CalAdapt-STAC is a SpatioTemporal Asset Catalog (STAC) compliant web API built with stac-fastapi to serve the latest catalog of gridded climate data for Cal-Adapt, namely LOCA2 and WRF-CMIP6.
README last updated: April 2026
| Term | Meaning |
|---|---|
| STAC | SpatioTemporal Asset Catalog: a standard for describing geospatial datasets so they're searchable and interoperable. |
| Collection | A group of related STAC items (e.g. all LOCA2 county datasets). |
| Item | A single STAC record representing one dataset, with a location, time range, and links to the actual files (assets). |
| Asset | A file attached to a STAC item: e.g. a Zarr store or NetCDF file on S3. |
| Queryable | An item property registered in pgSTAC as a filterable field, enabling CQL2 search queries (e.g. cmip6:source_id=CESM2). |
| pgSTAC | A Postgres schema (tables, indexes, functions) designed for storing STAC catalogs. Installed into the database via pypgstac migrate. |
| PGDSN | PostgreSQL Data Source Name: a connection string of the form postgresql://user:password@host:port/dbname. Used by ingestion scripts to connect directly to RDS. |
| RDS | AWS Relational Database Service: managed cloud Postgres hosting. |
| Lambda | AWS serverless compute. The STAC API runs as a Lambda function, waking on demand to handle requests. |
| SAM | AWS Serverless Application Model: the tool used to build and deploy the Lambda function (template.yaml). |
Client → API Gateway → Lambda (stac-fastapi) → RDS Postgres (pgSTAC)
API Gateway: Public HTTPS endpoint. Forwards requests to Lambda and returns responses.
Lambda (app/main.py): Runs stac-fastapi on demand. Handles STAC requests, queries the database, and returns results. Wrapped for Lambda using Mangum.
To find the Cal-Adapt Lambda functions in the AWS console, make sure you're in the us-west-2 region and then go to Lambda. The STAC API function appears here.
The Lambda function runs
app/main.py, which sets up the stac-fastapi application. It configures extensions, connects to the database, and wraps the app with Mangum so it can run inside Lambda.
RDS Postgres: Cloud-hosted Postgres with the pgSTAC schema installed: tables, spatial indexes, and functions for storing and querying STAC collections and items.
The RDS database can be found in the AWS console under RDS → Databases (make sure you're in us-west-2). It runs on a
db.t3.microinstance. This is the smallest available tier and defines the CPU and memory allocated to the database. Costs ~$13/month.
The RDS endpoint can be found under the Connectivity & security tab → Additional configurations → Endpoint & port.

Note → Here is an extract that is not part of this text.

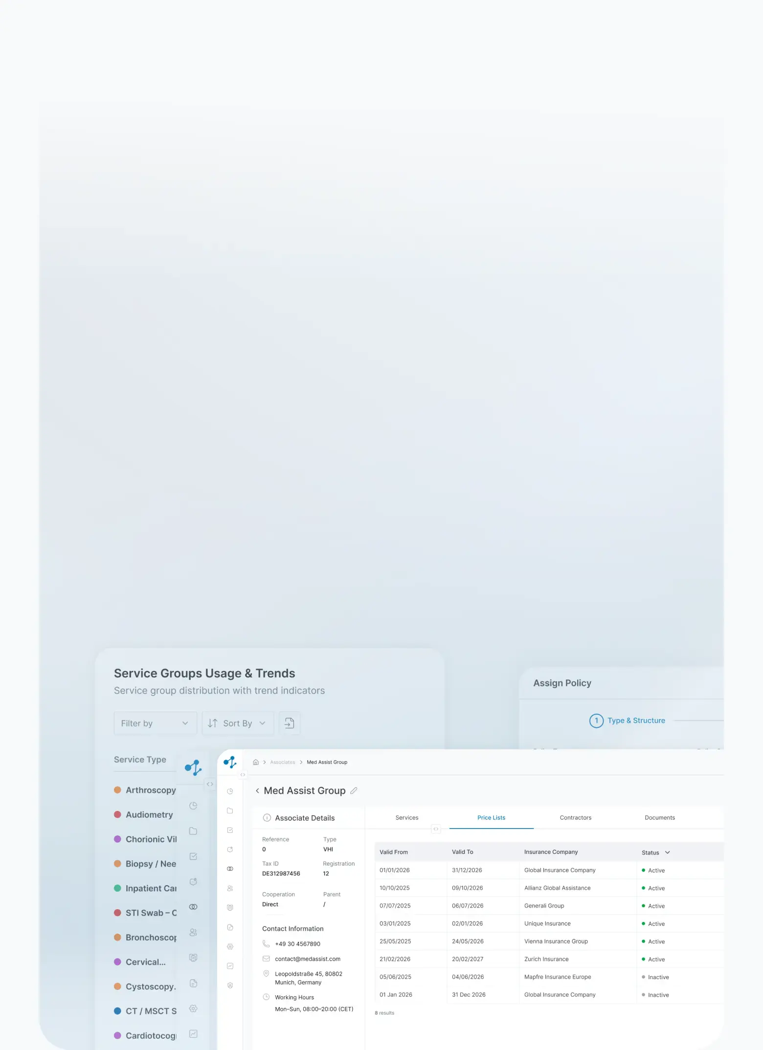
Task: Click the export icon next to Sort By
Action: (289, 723)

The live API is at https://stac.cal-adapt.org. The raw API Gateway URL https://8dawjspn5g.execute-api.us-west-2.amazonaws.com redirects to https://stac.cal-adapt.org.
-
uv: Python package manager
-
Docker: required for local development and SAM builds
-
AWS CLI: required for deployment and ingestion
-
AWS SAM CLI: required for deployment
-
libpq (
brew install libpq): required for direct database access viapsqlAfter installing, add it to your PATH:
echo 'export PATH="/opt/homebrew/opt/libpq/bin:$PATH"' >> ~/.zshrc && source ~/.zshrc
You'll also need an AWS profile named era-de configured in ~/.aws/credentials with access to the ERA AWS account.
Install dependencies:
uv sync --all-groupsThis installs all dependency groups defined in pyproject.toml:
- default: API runtime dependencies (
stac-fastapi-pgstac,mangum,psycopg) - ingestion: ingestion script dependencies (
pystac,pypgstac,boto3, etc.) - dev: development tools (
black)
The API is deployed to AWS Lambda using AWS SAM. SAM builds inside a Docker container to match Lambda's Linux runtime so native packages compile correctly on a Mac. Make sure Docker is running before deploying.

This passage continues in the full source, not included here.